# [PROBLEM REQUIREMENTS]
Beneath this instruction is a block of data; output from it exactly the lines that run from the one containing "You are a computer-use agent. The image size is (1389, 868)." through the one containing "Edit the Validation status with pencil icon", inclusive.

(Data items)
* * * * * * * * *
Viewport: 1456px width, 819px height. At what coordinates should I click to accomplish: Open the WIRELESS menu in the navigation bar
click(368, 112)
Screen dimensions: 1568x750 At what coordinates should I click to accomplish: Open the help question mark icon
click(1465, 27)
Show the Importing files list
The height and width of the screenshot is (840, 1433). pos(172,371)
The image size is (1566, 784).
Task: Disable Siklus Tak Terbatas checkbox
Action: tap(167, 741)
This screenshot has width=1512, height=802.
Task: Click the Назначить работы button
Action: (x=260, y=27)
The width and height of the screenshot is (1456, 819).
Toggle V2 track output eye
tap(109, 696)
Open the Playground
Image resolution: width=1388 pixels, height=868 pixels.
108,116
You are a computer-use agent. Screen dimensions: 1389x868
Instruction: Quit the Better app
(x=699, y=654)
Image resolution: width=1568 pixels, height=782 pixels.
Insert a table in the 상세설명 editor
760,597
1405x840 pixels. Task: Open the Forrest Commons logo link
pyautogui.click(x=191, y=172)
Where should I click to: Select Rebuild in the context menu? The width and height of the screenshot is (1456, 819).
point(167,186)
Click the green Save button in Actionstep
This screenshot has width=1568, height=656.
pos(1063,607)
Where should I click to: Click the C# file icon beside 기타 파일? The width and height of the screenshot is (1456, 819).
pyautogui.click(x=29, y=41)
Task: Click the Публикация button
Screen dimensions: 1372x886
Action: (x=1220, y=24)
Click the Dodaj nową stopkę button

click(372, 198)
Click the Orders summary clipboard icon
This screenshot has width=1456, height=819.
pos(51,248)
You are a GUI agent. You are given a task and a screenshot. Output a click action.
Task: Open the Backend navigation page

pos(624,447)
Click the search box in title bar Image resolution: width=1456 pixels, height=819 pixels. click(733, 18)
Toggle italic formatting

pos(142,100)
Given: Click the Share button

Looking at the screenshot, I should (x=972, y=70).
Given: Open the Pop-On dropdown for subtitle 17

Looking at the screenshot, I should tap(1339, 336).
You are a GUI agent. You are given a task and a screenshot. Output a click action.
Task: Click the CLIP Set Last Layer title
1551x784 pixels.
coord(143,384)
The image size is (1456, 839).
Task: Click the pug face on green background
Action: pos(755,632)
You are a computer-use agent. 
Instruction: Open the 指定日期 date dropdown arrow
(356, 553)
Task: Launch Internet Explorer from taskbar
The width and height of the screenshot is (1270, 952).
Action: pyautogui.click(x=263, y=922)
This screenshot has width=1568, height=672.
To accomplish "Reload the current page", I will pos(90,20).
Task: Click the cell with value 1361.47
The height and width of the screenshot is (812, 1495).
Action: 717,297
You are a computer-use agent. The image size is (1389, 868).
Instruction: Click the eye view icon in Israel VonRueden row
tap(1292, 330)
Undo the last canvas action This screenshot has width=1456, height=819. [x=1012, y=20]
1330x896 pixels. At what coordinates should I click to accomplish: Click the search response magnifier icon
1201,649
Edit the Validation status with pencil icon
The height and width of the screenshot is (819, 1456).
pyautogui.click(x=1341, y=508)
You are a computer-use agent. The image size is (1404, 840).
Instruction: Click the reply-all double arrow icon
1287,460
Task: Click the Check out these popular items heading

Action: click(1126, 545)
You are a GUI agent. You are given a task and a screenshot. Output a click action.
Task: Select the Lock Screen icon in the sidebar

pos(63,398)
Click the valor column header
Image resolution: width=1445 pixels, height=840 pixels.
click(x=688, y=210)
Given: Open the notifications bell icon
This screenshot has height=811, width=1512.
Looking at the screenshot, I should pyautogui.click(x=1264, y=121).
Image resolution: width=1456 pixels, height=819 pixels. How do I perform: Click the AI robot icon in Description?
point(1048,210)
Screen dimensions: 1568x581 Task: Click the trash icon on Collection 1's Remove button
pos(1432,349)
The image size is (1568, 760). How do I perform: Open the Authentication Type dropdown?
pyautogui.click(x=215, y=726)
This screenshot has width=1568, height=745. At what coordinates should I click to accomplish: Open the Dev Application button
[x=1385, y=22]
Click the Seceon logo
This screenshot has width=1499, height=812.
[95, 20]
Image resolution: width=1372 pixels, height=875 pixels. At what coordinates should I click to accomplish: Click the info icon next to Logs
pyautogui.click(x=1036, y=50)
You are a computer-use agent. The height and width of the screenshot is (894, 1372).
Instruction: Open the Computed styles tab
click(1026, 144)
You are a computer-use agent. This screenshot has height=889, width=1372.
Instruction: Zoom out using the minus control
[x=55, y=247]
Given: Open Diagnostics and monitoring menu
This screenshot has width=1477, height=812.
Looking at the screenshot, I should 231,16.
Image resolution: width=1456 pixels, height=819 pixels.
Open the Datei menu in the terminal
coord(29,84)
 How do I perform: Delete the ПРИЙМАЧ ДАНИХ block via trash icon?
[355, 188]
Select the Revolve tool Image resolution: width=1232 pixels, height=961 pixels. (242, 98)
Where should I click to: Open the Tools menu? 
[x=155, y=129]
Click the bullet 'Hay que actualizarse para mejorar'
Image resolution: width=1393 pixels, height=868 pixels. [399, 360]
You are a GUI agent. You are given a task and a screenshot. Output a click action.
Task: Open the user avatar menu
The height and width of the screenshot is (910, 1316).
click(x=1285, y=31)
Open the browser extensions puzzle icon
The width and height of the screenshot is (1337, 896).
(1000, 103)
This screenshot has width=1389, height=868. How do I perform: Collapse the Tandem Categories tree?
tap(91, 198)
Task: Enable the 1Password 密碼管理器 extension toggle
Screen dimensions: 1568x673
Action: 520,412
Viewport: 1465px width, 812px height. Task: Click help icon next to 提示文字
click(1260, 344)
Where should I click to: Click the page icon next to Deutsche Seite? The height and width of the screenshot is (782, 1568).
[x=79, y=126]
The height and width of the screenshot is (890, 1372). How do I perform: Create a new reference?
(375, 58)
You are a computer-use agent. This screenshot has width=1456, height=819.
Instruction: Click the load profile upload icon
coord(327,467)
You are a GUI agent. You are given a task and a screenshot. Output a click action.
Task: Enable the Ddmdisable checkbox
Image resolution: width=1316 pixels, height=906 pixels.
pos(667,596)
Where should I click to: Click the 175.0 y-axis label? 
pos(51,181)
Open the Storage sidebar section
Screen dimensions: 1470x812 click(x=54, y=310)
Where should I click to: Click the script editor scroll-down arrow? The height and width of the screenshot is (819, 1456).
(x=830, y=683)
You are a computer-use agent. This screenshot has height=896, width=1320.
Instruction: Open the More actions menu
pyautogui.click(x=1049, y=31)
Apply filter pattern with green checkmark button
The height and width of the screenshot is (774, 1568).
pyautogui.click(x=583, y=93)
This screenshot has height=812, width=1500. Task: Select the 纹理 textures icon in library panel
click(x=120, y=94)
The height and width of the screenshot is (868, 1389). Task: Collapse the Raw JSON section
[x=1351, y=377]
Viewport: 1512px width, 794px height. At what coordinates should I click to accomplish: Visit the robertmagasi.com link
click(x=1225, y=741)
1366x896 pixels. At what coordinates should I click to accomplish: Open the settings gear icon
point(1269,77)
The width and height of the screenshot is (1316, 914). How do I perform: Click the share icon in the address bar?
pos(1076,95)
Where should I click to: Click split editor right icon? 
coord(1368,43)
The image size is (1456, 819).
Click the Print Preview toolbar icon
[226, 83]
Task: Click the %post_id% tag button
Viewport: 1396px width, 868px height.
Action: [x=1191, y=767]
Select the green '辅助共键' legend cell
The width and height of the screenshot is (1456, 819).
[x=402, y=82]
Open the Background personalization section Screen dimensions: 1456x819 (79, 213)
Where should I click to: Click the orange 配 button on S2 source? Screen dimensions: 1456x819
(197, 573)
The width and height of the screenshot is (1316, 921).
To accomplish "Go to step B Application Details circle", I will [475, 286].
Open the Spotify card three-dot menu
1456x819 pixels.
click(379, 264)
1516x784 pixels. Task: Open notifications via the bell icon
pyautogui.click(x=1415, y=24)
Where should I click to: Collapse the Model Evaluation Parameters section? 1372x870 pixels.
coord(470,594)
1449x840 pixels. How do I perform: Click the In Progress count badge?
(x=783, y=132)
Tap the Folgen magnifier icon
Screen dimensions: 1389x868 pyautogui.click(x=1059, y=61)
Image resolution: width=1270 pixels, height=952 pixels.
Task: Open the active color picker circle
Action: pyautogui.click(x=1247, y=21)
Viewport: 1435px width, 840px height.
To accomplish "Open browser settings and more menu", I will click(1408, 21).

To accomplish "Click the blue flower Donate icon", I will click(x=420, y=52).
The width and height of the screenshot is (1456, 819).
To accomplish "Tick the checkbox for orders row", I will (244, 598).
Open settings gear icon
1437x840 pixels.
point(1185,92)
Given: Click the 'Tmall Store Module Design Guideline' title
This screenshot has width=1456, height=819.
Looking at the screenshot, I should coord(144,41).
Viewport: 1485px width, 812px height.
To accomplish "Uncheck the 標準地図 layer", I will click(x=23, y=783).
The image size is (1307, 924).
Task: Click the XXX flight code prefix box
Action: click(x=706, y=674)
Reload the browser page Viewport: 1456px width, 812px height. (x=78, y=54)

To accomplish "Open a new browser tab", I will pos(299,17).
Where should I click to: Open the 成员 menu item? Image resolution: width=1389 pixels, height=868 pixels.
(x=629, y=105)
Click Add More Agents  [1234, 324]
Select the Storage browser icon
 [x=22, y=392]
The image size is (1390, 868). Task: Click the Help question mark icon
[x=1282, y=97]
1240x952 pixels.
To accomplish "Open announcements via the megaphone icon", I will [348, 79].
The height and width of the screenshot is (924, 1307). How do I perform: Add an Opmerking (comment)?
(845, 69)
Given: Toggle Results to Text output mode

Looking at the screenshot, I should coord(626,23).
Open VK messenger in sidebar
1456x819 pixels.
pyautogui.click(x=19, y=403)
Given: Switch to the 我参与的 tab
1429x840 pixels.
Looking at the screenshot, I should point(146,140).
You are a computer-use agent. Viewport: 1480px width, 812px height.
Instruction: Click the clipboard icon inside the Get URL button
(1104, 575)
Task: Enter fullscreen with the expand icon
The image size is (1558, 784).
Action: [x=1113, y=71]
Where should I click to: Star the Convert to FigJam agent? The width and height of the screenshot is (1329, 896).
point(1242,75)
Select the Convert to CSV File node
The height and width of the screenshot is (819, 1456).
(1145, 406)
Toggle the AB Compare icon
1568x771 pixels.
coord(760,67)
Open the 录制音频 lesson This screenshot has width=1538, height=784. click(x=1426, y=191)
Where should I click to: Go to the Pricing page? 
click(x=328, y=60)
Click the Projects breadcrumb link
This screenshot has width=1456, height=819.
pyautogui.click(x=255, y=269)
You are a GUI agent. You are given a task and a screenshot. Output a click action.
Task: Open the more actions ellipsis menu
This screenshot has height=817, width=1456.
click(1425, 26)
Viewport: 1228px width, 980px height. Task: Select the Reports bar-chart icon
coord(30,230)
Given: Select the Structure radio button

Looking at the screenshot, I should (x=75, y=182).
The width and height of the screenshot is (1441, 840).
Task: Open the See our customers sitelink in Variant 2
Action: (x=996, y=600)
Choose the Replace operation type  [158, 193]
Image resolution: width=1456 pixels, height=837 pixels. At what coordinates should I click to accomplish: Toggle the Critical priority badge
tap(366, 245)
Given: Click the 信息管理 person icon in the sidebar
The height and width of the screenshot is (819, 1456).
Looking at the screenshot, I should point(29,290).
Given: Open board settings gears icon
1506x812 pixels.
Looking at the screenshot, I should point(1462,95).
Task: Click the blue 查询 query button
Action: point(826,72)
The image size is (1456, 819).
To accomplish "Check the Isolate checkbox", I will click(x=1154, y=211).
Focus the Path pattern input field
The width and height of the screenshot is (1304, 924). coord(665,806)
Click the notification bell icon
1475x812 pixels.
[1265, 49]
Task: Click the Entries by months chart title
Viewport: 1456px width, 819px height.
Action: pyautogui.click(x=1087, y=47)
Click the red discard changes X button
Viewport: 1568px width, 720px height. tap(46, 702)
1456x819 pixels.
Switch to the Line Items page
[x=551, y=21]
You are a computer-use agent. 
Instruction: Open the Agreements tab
* * * * * * * * *
# [RESPONSE TO THIS EXERCISE]
You are a computer-use agent. The image size is (1389, 868).
Instruction: Click the eye view icon in Israel VonRueden row
tap(1292, 330)
Undo the last canvas action This screenshot has width=1456, height=819. [x=1012, y=20]
1330x896 pixels. At what coordinates should I click to accomplish: Click the search response magnifier icon
1201,649
Edit the Validation status with pencil icon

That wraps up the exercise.